**Stored data entries**
————————
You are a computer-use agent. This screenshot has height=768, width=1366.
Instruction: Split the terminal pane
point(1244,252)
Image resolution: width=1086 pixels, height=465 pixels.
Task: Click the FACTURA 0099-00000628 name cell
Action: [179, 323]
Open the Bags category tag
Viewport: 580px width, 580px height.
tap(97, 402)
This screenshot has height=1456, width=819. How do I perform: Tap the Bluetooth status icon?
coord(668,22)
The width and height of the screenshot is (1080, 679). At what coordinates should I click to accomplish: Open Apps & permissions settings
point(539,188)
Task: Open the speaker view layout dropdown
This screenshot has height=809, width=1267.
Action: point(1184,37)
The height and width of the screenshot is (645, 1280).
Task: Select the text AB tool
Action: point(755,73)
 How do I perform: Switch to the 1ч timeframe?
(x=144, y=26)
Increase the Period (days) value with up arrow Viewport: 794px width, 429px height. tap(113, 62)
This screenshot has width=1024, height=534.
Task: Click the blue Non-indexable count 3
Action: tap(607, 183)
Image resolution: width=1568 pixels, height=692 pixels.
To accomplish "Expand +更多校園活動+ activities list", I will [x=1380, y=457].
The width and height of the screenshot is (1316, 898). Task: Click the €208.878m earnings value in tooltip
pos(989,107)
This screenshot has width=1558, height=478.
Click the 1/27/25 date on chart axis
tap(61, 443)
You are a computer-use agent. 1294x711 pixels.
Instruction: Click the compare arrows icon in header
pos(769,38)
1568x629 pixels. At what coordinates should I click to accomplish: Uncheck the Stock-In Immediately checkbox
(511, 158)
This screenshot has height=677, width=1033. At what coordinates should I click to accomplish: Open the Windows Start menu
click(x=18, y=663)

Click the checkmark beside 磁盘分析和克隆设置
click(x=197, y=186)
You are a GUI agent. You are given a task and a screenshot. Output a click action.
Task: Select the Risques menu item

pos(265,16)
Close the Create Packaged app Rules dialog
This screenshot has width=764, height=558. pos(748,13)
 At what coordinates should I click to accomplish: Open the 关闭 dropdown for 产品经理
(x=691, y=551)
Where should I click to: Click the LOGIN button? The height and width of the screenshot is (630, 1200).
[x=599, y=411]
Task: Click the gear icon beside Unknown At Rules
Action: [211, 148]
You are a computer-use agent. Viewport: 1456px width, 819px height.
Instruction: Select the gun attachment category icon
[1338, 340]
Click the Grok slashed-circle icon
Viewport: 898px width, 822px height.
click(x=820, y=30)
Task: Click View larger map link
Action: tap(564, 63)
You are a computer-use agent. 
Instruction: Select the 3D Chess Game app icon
————————
**PROBLEM DETAILS**
Reproduce the data exactly, character for character.

**RESPONSE**
You are a computer-use agent. This screenshot has height=768, width=1366.
Instruction: Split the terminal pane
point(1244,252)
Image resolution: width=1086 pixels, height=465 pixels.
Task: Click the FACTURA 0099-00000628 name cell
Action: [179, 323]
Open the Bags category tag
Viewport: 580px width, 580px height.
tap(97, 402)
This screenshot has height=1456, width=819. How do I perform: Tap the Bluetooth status icon?
coord(668,22)
The width and height of the screenshot is (1080, 679). At what coordinates should I click to accomplish: Open Apps & permissions settings
point(539,188)
Task: Open the speaker view layout dropdown
This screenshot has height=809, width=1267.
Action: point(1184,37)
The height and width of the screenshot is (645, 1280).
Task: Select the text AB tool
Action: point(755,73)
 How do I perform: Switch to the 1ч timeframe?
(x=144, y=26)
Increase the Period (days) value with up arrow Viewport: 794px width, 429px height. tap(113, 62)
This screenshot has width=1024, height=534.
Task: Click the blue Non-indexable count 3
Action: tap(607, 183)
Image resolution: width=1568 pixels, height=692 pixels.
To accomplish "Expand +更多校園活動+ activities list", I will [x=1380, y=457].
The width and height of the screenshot is (1316, 898). Task: Click the €208.878m earnings value in tooltip
pos(989,107)
This screenshot has width=1558, height=478.
Click the 1/27/25 date on chart axis
tap(61, 443)
You are a computer-use agent. 1294x711 pixels.
Instruction: Click the compare arrows icon in header
pos(769,38)
1568x629 pixels. At what coordinates should I click to accomplish: Uncheck the Stock-In Immediately checkbox
(511, 158)
This screenshot has height=677, width=1033. At what coordinates should I click to accomplish: Open the Windows Start menu
click(x=18, y=663)

Click the checkmark beside 磁盘分析和克隆设置
click(x=197, y=186)
You are a GUI agent. You are given a task and a screenshot. Output a click action.
Task: Select the Risques menu item

pos(265,16)
Close the Create Packaged app Rules dialog
This screenshot has width=764, height=558. pos(748,13)
 At what coordinates should I click to accomplish: Open the 关闭 dropdown for 产品经理
(x=691, y=551)
Where should I click to: Click the LOGIN button? The height and width of the screenshot is (630, 1200).
[x=599, y=411]
Task: Click the gear icon beside Unknown At Rules
Action: [211, 148]
You are a computer-use agent. Viewport: 1456px width, 819px height.
Instruction: Select the gun attachment category icon
[1338, 340]
Click the Grok slashed-circle icon
Viewport: 898px width, 822px height.
click(x=820, y=30)
Task: Click View larger map link
Action: tap(564, 63)
You are a computer-use agent. 
Instruction: Select the 3D Chess Game app icon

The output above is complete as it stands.